Образ Христа на киноэкране: возможности и пределы дозволенного

Подпишитесь
на наш Телеграм
 
   ×

Уже более ста художественных фильмов снято на тему Евангелия, многие из них стали классикой кинематографа. Кинорежиссеры пытаются разгадать образ Спасителя, Который является главной фигурой в истории человечества. Есть ли в этом занятии смысл и благочестивы ли их попытки? Об этом на лекции «Образ Христа на киноэкране: возможности и пределы дозволенного» рассказала киновед, преподаватель ВГИКа и ГИТИСа Лариса Ельчанинофф.

Три типа евангельских экранизаций и их культурные истоки

Что такое образ Христа на экране? Это может быть полноценная экранизация евангельского текста, как это сделал Пьер Паоло Пазолини, который был философом, занимался теорией литературы и считал, что образ никогда не может дойти до той глубины, полноты, которым обладает слово. Он взял тексты Евангелия от Матфея и снял его буквально стих за стихом, от начала и до конца. Это попытка полноценной экранизации. Есть второй тип, когда мы используем некоторые моменты из евангельского повествования: события, сцены, эпизоды. А есть третий момент, когда мы используем библейские евангельские коннотации, то есть мы обращаемся к теме, которая проявляет религиозный смысл того произведения, в которое оно включено.

Такие иллюстрации в западном кино осуществлялись буквально с первых годов кинематографа. Есть «одночастевка» — это картина на 10–15 минут, снятая Луи Люмьером в 1896 году. В западном христианском мире была традиция, идущая от мистерий, в которых разыгрывались сцены из евангельских событий. Это касалось главным образом Страстной пятницы — подобные опыты западные христиане практикуют и поныне. В Испании в великопостные дни по телевизору показывают такие «пасьоны».

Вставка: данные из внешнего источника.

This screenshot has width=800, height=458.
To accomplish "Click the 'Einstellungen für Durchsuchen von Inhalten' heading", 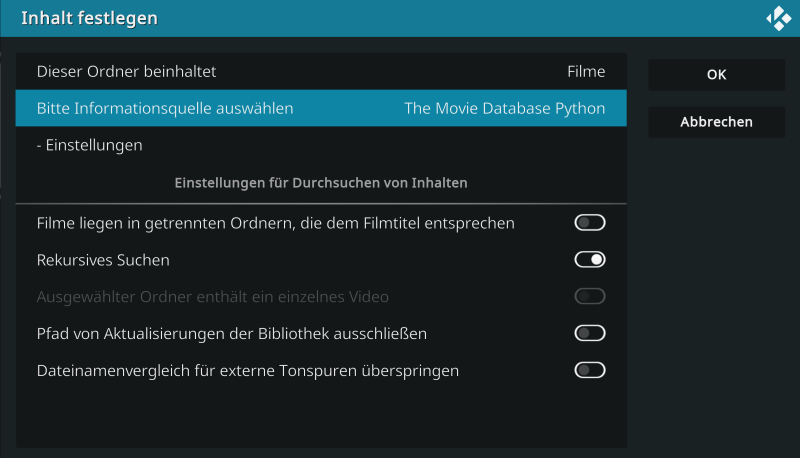I will click(321, 184).
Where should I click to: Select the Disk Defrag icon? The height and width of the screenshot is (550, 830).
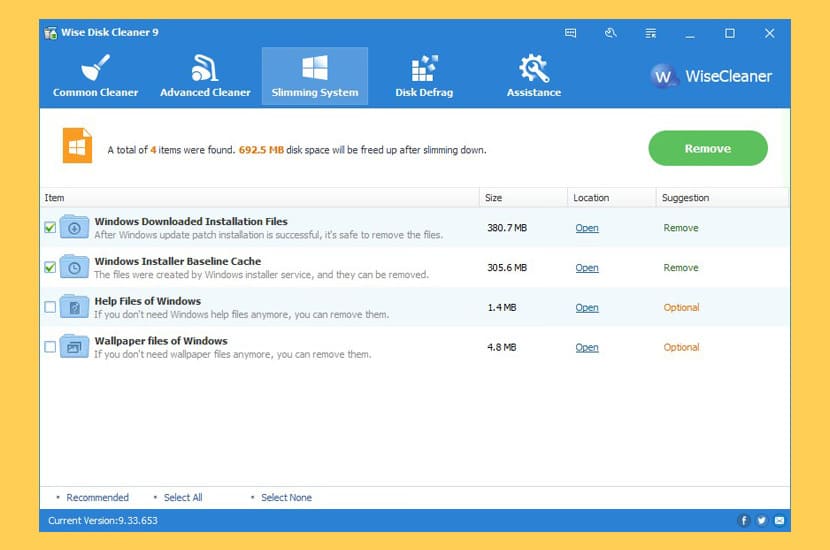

Для Православия это нехарактерно. Надо сказать, что в русском дореволюционном кино было запрещено показывать иконы или священников во время обрядов. А на Западе кинокартины использовались в приходах. Их показывали во время катехизаторских занятий, эти фильмы пользовались большим спросом. Практиковался просмотр этих картин на Пасху.

«Царь царей» Сесиля ДеМилля (1927 г.)

Этот тип экранизации, который передает основные события из жизни Спасителя, нашел свое такое замечательное полнокровное воплощение в картине Сесиля ДеМилля «Царь царей» 1927 г. Картина довольно длинная — больше двух часов. Она сделана мастером, который в конце 1920-х годов зарекомендовал себя одним из самых успешных режиссеров США.

Луи Деллюк, считающийся первым системным теоретиком кино, в своей «Фотогении» много вспоминает картины Сесиля ДеМилля, обращая внимание на пластику его картин и выделяя рембрандтовский свет, который Сесиль ДеМилль привнес в кино. Деллюк подчеркивал, что это очень изысканный, ювелирный режиссер. Поэтому, если вы посмотрите «Царя царей» сейчас, вы оцените мастерство и талант Сесиля ДеМилля. Начало картины и финал сняты в цвете. Причем начало — это сцены из светской жизни Марии Магдалины. Вы знаете, что в западной традиции Мария Магдалина — это бывшая блудница, она совмещает несколько евангельских образов в этом персонаже. А цветной финал связан с Воскресением Христа и с тем райским пребыванием, которое это Воскресение нам всем дает.

I.N.R.I. Роберта Вине (1923 г.)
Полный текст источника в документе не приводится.